The quenched flue gas stream in line 56 must be treated to remove sulfur oxides. In an embodiment, a dry sorbent is injected from line 60 into the quenched flue gas stream in line 56. The dry sorbent may be pneumatically injected into the quenched flue gas stream. The sorbent injected into flue gas stream in line 56 may be charged to a dry sorbent reactor 62 to ensure sufficient mixing residence time is provided to achieve reaction of sufficient sulfur oxides to meet emissions requirements for the final vent gas stream or just to remove sufficient sulfur oxides to lower the acid dew point to a sufficient degree or to avoid sulfuric acid condensation altogether in the flue gas. Injecting the dry sorbent into the quenched flue gas stream in line 56 provides further heat recovery from the flue gas. By lowering the sulfuric acid condensation point, more heat can be extracted from the flue gas, resulting in a process with lower utility cost and lower greenhouse gas emissions.

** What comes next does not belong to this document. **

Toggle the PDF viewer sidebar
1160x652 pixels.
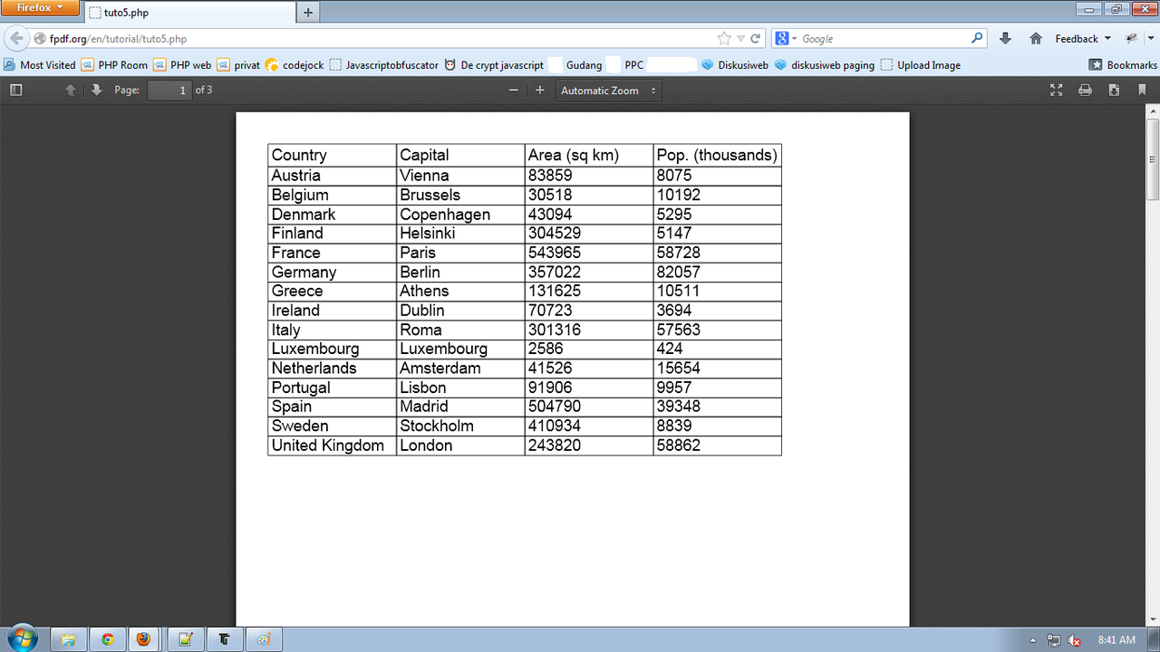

The dry sorbent may comprise sodium or calcium adsorbents. Calcium adsorbent comprises calcium hydroxide and may react with sulfur oxides as in Formulas (1) and (2):
SO2+Ca(OH)2→CaSO3·½H2O+½H2O (1),
and
SO3+Ca(OH)2→CaSO4+H2O (2).
Sodium adsorbent may comprise sodium carbonate (NaHCO3) or Trona (Na2CO3·NaHCO3·H2O). The sodium sorbent is injected directly into the hot flue gas in which it is calcined into porous activated sodium carbonate (Na2CO3) as shown in Formula (3):
NaHCO3→Na2CO3+CO2+H2O (3).
The thermal decomposition reaction of Formula (3) occurs rapidly at elevated temperatures such as 80 to about 800° C. The high surface area created enables fast gas-solid reactions between sulfur oxides and Na2CO3 to form Na2SO4 as shown in Formulas (4) and (5):
Na2CO3+SO2+½O2→Na2SO4+CO2 (4), and
Na2CO3+SO3+½O2→Na2SO4+CO2 (5).
The reaction of adsorbent and sulfur oxides produces a sulfate salt laden flue gas stream in line 64 at a temperature of about 260° C. to about 343° C. and a pressure of about −3 kPa(g) to about 50 kPa(g). The sulfate salt particles are solid and can be removed from the flue gas stream. Sulfate salt particles include CaSO318 ½H2O, CaSO4 or Na2SO4. The flue gas stream in line 64 may be cooled to below about 220° C. and fed to a particulate removal section 66. A sulfate salt residue stream may be removed from the particulate removal section 66 such as by an augur in line 68 and be sold as a valuable product for glass, detergent or paint manufacture.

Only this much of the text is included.